Exercise requirements: What follows is a listing. Write it all out exactly.

(The data)

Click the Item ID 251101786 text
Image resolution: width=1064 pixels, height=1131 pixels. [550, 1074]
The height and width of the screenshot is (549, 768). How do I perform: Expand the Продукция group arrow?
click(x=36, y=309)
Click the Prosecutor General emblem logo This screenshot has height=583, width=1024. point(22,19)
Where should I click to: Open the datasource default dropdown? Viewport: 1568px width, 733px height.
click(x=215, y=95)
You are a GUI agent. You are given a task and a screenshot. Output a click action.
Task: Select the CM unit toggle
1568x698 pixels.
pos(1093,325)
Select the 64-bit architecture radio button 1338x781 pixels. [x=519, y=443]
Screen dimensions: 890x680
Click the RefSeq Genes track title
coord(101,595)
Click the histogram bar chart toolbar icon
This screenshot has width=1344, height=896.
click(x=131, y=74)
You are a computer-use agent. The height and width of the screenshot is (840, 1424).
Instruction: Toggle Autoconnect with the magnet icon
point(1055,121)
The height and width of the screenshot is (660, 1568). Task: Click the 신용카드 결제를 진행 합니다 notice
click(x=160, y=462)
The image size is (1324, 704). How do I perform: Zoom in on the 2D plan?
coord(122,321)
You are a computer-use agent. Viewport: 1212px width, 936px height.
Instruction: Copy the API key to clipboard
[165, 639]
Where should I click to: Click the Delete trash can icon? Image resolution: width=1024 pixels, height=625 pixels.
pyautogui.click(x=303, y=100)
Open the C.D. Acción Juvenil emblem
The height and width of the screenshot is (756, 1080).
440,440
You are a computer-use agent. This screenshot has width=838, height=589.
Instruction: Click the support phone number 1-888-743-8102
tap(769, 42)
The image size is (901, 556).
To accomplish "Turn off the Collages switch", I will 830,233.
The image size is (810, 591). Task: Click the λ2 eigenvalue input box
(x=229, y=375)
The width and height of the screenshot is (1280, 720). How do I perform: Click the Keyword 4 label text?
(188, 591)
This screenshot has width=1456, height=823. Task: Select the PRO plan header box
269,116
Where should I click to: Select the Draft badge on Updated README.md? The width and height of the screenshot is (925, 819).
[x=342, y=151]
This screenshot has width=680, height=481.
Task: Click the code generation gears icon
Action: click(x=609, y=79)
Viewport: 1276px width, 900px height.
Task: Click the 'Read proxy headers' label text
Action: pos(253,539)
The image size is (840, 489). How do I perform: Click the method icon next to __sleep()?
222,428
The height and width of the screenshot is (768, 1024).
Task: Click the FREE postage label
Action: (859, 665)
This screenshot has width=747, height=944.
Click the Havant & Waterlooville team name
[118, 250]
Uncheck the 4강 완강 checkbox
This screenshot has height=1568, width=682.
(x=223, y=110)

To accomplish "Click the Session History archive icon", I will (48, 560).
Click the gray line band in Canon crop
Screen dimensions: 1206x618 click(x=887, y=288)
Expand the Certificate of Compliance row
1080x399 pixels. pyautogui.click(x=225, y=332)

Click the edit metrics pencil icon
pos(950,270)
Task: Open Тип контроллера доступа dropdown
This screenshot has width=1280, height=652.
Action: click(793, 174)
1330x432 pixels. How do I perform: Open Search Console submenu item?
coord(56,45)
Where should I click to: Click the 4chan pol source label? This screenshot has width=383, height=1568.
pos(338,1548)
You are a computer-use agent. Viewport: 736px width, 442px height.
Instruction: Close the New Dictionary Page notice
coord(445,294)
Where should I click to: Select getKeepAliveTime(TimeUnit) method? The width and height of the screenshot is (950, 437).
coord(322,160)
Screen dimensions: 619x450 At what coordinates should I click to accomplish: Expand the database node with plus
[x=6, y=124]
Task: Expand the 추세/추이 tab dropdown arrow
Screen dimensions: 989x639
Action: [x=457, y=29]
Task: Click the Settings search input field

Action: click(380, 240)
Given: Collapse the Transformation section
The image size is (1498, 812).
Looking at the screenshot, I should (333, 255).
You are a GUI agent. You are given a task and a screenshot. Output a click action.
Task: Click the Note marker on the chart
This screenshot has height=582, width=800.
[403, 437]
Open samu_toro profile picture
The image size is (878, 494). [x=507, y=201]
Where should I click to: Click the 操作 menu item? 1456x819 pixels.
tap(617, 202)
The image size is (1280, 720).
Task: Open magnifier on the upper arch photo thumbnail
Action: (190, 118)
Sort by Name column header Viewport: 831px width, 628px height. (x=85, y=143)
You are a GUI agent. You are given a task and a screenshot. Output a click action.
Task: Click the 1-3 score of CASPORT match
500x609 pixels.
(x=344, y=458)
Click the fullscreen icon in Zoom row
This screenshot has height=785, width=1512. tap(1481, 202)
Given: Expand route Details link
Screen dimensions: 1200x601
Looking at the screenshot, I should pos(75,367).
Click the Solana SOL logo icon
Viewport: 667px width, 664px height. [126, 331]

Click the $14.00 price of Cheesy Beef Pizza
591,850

(End The data)

Final answer:
Click the Item ID 251101786 text
Image resolution: width=1064 pixels, height=1131 pixels. [550, 1074]
The height and width of the screenshot is (549, 768). How do I perform: Expand the Продукция group arrow?
click(x=36, y=309)
Click the Prosecutor General emblem logo This screenshot has height=583, width=1024. point(22,19)
Where should I click to: Open the datasource default dropdown? Viewport: 1568px width, 733px height.
click(x=215, y=95)
You are a GUI agent. You are given a task and a screenshot. Output a click action.
Task: Select the CM unit toggle
1568x698 pixels.
pos(1093,325)
Select the 64-bit architecture radio button 1338x781 pixels. [x=519, y=443]
Screen dimensions: 890x680
Click the RefSeq Genes track title
coord(101,595)
Click the histogram bar chart toolbar icon
This screenshot has width=1344, height=896.
click(x=131, y=74)
You are a computer-use agent. The height and width of the screenshot is (840, 1424).
Instruction: Toggle Autoconnect with the magnet icon
point(1055,121)
The height and width of the screenshot is (660, 1568). Task: Click the 신용카드 결제를 진행 합니다 notice
click(x=160, y=462)
The image size is (1324, 704). How do I perform: Zoom in on the 2D plan?
coord(122,321)
You are a computer-use agent. Viewport: 1212px width, 936px height.
Instruction: Copy the API key to clipboard
[165, 639]
Where should I click to: Click the Delete trash can icon? Image resolution: width=1024 pixels, height=625 pixels.
pyautogui.click(x=303, y=100)
Open the C.D. Acción Juvenil emblem
The height and width of the screenshot is (756, 1080).
440,440
You are a computer-use agent. This screenshot has width=838, height=589.
Instruction: Click the support phone number 1-888-743-8102
tap(769, 42)
The image size is (901, 556).
To accomplish "Turn off the Collages switch", I will 830,233.
The image size is (810, 591). Task: Click the λ2 eigenvalue input box
(x=229, y=375)
The width and height of the screenshot is (1280, 720). How do I perform: Click the Keyword 4 label text?
(188, 591)
This screenshot has width=1456, height=823. Task: Select the PRO plan header box
269,116
Where should I click to: Select the Draft badge on Updated README.md? The width and height of the screenshot is (925, 819).
[x=342, y=151]
This screenshot has width=680, height=481.
Task: Click the code generation gears icon
Action: click(x=609, y=79)
Viewport: 1276px width, 900px height.
Task: Click the 'Read proxy headers' label text
Action: pos(253,539)
The image size is (840, 489). How do I perform: Click the method icon next to __sleep()?
222,428
The height and width of the screenshot is (768, 1024).
Task: Click the FREE postage label
Action: (859, 665)
This screenshot has width=747, height=944.
Click the Havant & Waterlooville team name
[118, 250]
Uncheck the 4강 완강 checkbox
This screenshot has height=1568, width=682.
(x=223, y=110)

To accomplish "Click the Session History archive icon", I will (48, 560).
Click the gray line band in Canon crop
Screen dimensions: 1206x618 click(x=887, y=288)
Expand the Certificate of Compliance row
1080x399 pixels. pyautogui.click(x=225, y=332)

Click the edit metrics pencil icon
pos(950,270)
Task: Open Тип контроллера доступа dropdown
This screenshot has width=1280, height=652.
Action: click(793, 174)
1330x432 pixels. How do I perform: Open Search Console submenu item?
coord(56,45)
Where should I click to: Click the 4chan pol source label? This screenshot has width=383, height=1568.
pos(338,1548)
You are a computer-use agent. Viewport: 736px width, 442px height.
Instruction: Close the New Dictionary Page notice
coord(445,294)
Where should I click to: Select getKeepAliveTime(TimeUnit) method? The width and height of the screenshot is (950, 437).
coord(322,160)
Screen dimensions: 619x450 At what coordinates should I click to accomplish: Expand the database node with plus
[x=6, y=124]
Task: Expand the 추세/추이 tab dropdown arrow
Screen dimensions: 989x639
Action: [x=457, y=29]
Task: Click the Settings search input field

Action: click(380, 240)
Given: Collapse the Transformation section
The image size is (1498, 812).
Looking at the screenshot, I should (333, 255).
You are a GUI agent. You are given a task and a screenshot. Output a click action.
Task: Click the Note marker on the chart
This screenshot has height=582, width=800.
[403, 437]
Open samu_toro profile picture
The image size is (878, 494). [x=507, y=201]
Where should I click to: Click the 操作 menu item? 1456x819 pixels.
tap(617, 202)
The image size is (1280, 720).
Task: Open magnifier on the upper arch photo thumbnail
Action: (190, 118)
Sort by Name column header Viewport: 831px width, 628px height. (x=85, y=143)
You are a GUI agent. You are given a task and a screenshot. Output a click action.
Task: Click the 1-3 score of CASPORT match
500x609 pixels.
(x=344, y=458)
Click the fullscreen icon in Zoom row
This screenshot has height=785, width=1512. tap(1481, 202)
Given: Expand route Details link
Screen dimensions: 1200x601
Looking at the screenshot, I should pos(75,367).
Click the Solana SOL logo icon
Viewport: 667px width, 664px height. [126, 331]

Click the $14.00 price of Cheesy Beef Pizza
591,850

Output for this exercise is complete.